SSAS - Investment & Loans

SSASs now rank for the normal limits on employer related investments. This means that a SSAS cannot invest more than 5% of the fund value in the shares of the sponsoring employer. There are now no limits on concentration of investments for registered pension schemes, such as SSASs. This means that a SSAS, like any other registered pension scheme, could hold 100% of the issued share capital of another company, provided it was not those of the sponsoring employer.
The trustees of a SSAS can purchase up to 30% of the shares in an unlisted company. They are not permitted to purchase shares from the members or persons associated with them.
The above limits do not apply to a scheme that is not an occupational pension scheme (such as a SIPP).
SSASs historically have been barred from making investments in personal chattels, and unless certain conditions are met, residential property.
- Can a SSAS invest in a commercial property and rent/lease it to the sponsoring employer?
Yes.

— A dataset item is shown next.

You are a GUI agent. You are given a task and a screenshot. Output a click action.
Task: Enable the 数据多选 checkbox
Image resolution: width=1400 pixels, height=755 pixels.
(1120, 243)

However the sponsoring employer must pay a commercial rent on the property and in fact all transactions involved must be at ‘arms length’ and on a commercial basis. Failure to pay the commercial rent would lead to an unauthorised payments charge on the employer of an amount equal to the shortfall. The scheme administrator should obtain a professional independent valuation for all leases between the scheme and any connected parties.
- Can a SSAS invest in residential property?

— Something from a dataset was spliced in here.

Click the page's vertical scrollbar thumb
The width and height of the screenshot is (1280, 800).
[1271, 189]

Prior to 6 April 2006 (A Day) a SSAS could invest in and hold residential property under certain restrictive conditions. The tax advantages of investing in residential property have now been removed, as from 6 April 2006, although it is still permissible to make such an investment. However the new regime is designed to recoup all tax relief given on the amounts used to buy the property. There appears now therefore little point in purchasing residential property under a SSAS.
Residential property purchased prior to 6 April 2006 is protected from these new regulations provided they are not enhanced or improved.
- Can a SSAS borrow from the sponsoring employer, scheme member or any other source?
A registered pension scheme, including a SSAS, can borrow from any source. However if the scheme borrows from a member or a person or business connected to the member this must be done at a commercial rate otherwise it will be subject to a tax charge.
- Can a SSAS lend to either a member or to the sponsoring company?
A SSAS cannot lend to a member of the scheme.
A loan to the sponsoring company can be made under certain conditions, provided it is done on a commercial basis.